WHAT IS BEING ASKED: Keep every line in which "computer" occurs and drop the rest of the data.

##### MATERIAL TO PROCESS #####

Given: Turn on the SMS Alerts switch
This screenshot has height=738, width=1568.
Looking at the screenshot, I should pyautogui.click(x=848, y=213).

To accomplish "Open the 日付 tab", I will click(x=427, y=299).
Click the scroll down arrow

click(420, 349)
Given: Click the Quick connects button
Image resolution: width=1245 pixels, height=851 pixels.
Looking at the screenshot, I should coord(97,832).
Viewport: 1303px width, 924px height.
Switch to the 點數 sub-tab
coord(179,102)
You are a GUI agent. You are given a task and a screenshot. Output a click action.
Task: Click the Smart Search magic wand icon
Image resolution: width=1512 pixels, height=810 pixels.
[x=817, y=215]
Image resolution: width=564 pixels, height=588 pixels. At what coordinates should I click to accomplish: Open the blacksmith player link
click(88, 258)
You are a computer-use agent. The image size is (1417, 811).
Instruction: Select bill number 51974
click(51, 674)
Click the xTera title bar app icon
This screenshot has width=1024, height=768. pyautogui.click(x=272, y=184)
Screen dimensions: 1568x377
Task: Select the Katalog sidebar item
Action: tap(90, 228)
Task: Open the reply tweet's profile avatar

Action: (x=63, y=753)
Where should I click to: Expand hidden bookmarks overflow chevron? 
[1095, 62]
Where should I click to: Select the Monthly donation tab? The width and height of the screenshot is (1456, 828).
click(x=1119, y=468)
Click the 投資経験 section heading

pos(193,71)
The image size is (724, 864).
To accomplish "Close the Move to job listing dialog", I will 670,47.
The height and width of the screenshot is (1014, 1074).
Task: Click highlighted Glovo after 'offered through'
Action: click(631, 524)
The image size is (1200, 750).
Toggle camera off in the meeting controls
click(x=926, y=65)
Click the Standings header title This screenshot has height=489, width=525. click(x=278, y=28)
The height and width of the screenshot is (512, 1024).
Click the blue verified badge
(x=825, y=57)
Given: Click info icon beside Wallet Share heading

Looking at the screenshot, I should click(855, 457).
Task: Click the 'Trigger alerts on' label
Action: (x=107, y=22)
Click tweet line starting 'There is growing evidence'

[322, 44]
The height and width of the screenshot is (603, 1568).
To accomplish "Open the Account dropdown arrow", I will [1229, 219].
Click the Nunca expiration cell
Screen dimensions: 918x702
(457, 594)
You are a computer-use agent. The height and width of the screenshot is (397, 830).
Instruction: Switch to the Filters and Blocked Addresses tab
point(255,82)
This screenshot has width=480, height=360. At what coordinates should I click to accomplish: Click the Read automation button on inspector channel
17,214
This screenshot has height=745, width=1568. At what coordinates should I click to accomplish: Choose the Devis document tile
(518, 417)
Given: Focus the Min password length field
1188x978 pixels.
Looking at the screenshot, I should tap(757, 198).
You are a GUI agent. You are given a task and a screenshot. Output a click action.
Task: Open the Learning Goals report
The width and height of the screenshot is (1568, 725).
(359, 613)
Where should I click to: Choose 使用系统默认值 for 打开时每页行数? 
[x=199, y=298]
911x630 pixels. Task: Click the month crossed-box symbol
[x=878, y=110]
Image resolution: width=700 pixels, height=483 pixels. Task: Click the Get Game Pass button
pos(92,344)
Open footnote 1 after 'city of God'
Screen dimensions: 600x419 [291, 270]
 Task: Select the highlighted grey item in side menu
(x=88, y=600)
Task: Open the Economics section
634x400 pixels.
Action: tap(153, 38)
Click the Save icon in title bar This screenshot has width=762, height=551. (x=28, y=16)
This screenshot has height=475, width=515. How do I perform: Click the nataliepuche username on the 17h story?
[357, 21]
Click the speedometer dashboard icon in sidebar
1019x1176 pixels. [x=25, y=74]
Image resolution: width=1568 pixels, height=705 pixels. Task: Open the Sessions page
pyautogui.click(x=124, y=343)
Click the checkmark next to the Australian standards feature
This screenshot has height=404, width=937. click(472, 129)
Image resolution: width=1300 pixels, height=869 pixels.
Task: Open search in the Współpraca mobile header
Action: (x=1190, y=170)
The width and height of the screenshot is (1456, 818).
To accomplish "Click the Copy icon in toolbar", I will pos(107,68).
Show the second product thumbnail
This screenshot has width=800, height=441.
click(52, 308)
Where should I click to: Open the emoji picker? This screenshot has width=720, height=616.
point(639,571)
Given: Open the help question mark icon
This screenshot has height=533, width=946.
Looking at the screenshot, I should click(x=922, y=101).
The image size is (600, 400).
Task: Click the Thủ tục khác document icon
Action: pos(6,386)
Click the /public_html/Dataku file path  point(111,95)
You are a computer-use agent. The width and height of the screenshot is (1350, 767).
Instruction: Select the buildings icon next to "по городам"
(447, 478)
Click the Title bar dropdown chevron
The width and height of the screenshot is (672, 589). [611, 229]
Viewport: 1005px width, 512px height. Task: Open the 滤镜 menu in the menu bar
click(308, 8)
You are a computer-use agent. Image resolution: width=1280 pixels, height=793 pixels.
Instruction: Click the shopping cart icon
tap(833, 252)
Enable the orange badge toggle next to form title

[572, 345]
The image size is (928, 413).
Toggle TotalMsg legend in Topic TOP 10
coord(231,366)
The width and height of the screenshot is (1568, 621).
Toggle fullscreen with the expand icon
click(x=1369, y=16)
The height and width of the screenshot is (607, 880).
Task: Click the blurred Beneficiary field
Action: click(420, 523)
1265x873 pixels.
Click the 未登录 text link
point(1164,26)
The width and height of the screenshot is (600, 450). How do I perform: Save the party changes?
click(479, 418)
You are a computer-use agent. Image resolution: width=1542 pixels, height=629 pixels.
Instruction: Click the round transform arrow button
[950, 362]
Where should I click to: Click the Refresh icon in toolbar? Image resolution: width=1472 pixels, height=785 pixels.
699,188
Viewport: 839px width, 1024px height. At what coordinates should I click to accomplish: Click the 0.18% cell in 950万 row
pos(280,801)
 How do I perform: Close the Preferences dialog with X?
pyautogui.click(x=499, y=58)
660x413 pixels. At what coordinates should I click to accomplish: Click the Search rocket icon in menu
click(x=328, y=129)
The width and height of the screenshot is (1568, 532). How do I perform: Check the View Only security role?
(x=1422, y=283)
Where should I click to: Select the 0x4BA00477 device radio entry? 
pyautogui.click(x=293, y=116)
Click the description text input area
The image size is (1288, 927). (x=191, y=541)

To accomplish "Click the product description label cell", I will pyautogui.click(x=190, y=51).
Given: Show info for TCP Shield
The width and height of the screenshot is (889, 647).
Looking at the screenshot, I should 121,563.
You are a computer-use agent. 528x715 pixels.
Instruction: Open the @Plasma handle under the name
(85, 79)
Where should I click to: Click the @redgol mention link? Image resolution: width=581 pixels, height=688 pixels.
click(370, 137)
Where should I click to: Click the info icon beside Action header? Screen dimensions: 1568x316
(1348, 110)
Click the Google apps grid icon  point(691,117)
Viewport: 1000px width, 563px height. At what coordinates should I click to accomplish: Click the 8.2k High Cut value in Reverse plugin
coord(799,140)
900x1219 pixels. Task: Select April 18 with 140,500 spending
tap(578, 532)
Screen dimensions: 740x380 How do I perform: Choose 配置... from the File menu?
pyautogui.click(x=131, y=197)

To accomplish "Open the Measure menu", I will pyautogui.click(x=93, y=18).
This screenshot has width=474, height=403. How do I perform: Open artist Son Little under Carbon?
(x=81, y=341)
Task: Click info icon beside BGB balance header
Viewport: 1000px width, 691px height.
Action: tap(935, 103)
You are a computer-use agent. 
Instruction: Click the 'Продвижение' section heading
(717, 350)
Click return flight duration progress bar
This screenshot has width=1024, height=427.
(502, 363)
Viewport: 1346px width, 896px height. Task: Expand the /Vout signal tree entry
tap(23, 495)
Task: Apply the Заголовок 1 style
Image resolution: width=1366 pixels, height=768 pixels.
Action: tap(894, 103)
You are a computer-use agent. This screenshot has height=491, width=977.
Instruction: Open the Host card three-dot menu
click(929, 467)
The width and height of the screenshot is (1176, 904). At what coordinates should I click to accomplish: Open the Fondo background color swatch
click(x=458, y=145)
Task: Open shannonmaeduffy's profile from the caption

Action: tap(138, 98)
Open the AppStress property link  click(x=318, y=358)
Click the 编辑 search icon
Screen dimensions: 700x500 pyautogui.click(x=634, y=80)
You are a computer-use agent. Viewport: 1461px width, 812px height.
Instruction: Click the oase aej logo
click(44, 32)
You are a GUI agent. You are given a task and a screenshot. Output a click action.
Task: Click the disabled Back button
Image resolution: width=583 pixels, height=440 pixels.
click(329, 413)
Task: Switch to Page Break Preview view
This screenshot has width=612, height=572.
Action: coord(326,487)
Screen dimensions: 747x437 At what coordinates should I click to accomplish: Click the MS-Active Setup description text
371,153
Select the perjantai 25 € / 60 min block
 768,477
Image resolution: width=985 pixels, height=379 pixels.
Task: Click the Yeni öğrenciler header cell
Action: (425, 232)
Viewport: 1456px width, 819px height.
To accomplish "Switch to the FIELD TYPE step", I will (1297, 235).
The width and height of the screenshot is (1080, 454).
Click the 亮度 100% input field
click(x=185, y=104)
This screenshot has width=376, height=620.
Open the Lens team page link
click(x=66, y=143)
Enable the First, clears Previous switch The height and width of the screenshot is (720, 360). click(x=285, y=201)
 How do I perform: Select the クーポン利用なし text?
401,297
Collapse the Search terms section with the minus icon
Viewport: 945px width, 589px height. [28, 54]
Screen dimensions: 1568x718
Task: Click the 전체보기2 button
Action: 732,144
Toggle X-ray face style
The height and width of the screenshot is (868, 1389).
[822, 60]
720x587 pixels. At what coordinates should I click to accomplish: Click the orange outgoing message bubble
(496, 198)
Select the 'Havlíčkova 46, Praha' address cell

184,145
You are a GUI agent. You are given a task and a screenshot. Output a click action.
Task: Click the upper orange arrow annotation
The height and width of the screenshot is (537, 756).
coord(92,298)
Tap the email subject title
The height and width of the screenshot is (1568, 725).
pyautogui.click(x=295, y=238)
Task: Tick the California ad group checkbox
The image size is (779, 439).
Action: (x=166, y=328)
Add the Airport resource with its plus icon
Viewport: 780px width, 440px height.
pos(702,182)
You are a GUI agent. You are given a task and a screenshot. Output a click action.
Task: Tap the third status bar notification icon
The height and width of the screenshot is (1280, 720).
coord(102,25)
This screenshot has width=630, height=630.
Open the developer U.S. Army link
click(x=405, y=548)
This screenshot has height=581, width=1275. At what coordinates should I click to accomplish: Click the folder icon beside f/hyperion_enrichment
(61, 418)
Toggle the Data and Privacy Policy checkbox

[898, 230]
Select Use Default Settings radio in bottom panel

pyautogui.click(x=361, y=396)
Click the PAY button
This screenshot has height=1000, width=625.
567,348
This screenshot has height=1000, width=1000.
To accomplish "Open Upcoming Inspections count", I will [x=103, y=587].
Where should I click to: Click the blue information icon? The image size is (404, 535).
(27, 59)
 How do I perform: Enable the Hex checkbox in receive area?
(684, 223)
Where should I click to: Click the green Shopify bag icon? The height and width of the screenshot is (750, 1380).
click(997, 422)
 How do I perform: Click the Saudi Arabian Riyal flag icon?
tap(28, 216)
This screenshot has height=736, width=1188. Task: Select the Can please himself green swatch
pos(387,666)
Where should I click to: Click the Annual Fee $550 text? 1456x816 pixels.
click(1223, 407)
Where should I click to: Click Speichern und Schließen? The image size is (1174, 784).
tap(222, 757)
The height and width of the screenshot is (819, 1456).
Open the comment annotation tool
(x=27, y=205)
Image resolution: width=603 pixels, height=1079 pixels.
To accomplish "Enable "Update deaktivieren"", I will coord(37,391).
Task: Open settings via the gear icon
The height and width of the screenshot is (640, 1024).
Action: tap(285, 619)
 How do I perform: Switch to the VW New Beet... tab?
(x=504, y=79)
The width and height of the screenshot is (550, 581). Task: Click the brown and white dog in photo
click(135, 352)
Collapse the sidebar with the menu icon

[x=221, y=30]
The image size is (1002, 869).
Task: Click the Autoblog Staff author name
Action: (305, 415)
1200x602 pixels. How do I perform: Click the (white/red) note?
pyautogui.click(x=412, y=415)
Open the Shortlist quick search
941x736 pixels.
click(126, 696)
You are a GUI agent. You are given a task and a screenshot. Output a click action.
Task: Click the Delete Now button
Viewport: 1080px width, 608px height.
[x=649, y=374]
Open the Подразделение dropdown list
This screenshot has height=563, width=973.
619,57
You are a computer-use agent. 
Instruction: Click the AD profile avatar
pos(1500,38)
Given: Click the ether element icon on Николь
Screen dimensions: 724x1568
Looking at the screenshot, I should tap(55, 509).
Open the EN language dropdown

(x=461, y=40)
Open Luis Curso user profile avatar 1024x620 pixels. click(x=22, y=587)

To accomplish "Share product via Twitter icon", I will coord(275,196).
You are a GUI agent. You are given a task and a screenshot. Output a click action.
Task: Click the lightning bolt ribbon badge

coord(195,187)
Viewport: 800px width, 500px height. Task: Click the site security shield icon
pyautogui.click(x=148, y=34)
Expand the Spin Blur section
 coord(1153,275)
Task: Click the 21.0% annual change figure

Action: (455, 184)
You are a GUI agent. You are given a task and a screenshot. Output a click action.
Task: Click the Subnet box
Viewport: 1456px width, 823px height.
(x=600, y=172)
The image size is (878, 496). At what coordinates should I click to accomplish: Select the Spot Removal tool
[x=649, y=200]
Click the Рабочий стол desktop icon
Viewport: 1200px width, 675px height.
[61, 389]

#####

EXERCISE SOLUTION:
You are a computer-use agent. The image size is (1417, 811).
You are a computer-use agent. The height and width of the screenshot is (397, 830).
You are a computer-use agent. The width and height of the screenshot is (1350, 767).
You are a computer-use agent. Image resolution: width=1280 pixels, height=793 pixels.
You are a computer-use agent. Image resolution: width=1542 pixels, height=629 pixels.
You are a computer-use agent. 528x715 pixels.
You are a computer-use agent. 
You are a computer-use agent. This screenshot has height=491, width=977.
You are a computer-use agent. Viewport: 1461px width, 812px height.
You are a computer-use agent. 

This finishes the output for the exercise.